EXERCISE:
Format the entries below as a numbered list, omitting any blank lines.

PROVIDED RECORDS:
^^^^^^^^

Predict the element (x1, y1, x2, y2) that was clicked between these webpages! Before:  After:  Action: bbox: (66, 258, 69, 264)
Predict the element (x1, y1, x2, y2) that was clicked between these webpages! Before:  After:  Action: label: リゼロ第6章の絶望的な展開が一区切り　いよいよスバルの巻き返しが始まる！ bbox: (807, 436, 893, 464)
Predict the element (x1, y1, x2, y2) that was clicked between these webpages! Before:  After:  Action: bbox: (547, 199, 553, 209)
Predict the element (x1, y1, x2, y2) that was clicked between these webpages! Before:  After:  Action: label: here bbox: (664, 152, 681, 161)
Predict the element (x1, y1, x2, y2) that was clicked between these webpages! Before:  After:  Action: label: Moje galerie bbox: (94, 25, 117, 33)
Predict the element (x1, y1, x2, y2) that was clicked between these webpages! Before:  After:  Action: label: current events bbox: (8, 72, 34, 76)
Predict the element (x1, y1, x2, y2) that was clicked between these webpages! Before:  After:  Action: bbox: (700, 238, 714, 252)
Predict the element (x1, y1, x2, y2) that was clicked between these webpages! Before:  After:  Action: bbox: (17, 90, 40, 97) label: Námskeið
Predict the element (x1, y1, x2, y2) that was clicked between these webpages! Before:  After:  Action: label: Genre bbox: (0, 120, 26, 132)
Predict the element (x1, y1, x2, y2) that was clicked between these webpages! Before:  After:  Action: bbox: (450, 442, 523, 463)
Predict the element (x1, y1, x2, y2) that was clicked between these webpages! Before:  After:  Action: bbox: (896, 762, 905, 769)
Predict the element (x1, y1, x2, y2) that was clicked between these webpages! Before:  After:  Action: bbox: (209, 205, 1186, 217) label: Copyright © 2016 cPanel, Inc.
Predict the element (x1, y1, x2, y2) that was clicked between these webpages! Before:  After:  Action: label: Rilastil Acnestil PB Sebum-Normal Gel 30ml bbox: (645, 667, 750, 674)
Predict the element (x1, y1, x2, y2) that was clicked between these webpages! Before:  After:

^^^^^^^^

TASK ANSWER:
1. Predict the element (x1, y1, x2, y2) that was clicked between these webpages! Before:  After:  Action: bbox: (66, 258, 69, 264)
2. Predict the element (x1, y1, x2, y2) that was clicked between these webpages! Before:  After:  Action: label: リゼロ第6章の絶望的な展開が一区切り　いよいよスバルの巻き返しが始まる！ bbox: (807, 436, 893, 464)
3. Predict the element (x1, y1, x2, y2) that was clicked between these webpages! Before:  After:  Action: bbox: (547, 199, 553, 209)
4. Predict the element (x1, y1, x2, y2) that was clicked between these webpages! Before:  After:  Action: label: here bbox: (664, 152, 681, 161)
5. Predict the element (x1, y1, x2, y2) that was clicked between these webpages! Before:  After:  Action: label: Moje galerie bbox: (94, 25, 117, 33)
6. Predict the element (x1, y1, x2, y2) that was clicked between these webpages! Before:  After:  Action: label: current events bbox: (8, 72, 34, 76)
7. Predict the element (x1, y1, x2, y2) that was clicked between these webpages! Before:  After:  Action: bbox: (700, 238, 714, 252)
8. Predict the element (x1, y1, x2, y2) that was clicked between these webpages! Before:  After:  Action: bbox: (17, 90, 40, 97) label: Námskeið
9. Predict the element (x1, y1, x2, y2) that was clicked between these webpages! Before:  After:  Action: label: Genre bbox: (0, 120, 26, 132)
10. Predict the element (x1, y1, x2, y2) that was clicked between these webpages! Before:  After:  Action: bbox: (450, 442, 523, 463)
11. Predict the element (x1, y1, x2, y2) that was clicked between these webpages! Before:  After:  Action: bbox: (896, 762, 905, 769)
12. Predict the element (x1, y1, x2, y2) that was clicked between these webpages! Before:  After:  Action: bbox: (209, 205, 1186, 217) label: Copyright © 2016 cPanel, Inc.
13. Predict the element (x1, y1, x2, y2) that was clicked between these webpages! Before:  After:  Action: label: Rilastil Acnestil PB Sebum-Normal Gel 30ml bbox: (645, 667, 750, 674)
14. Predict the element (x1, y1, x2, y2) that was clicked between these webpages! Before:  After:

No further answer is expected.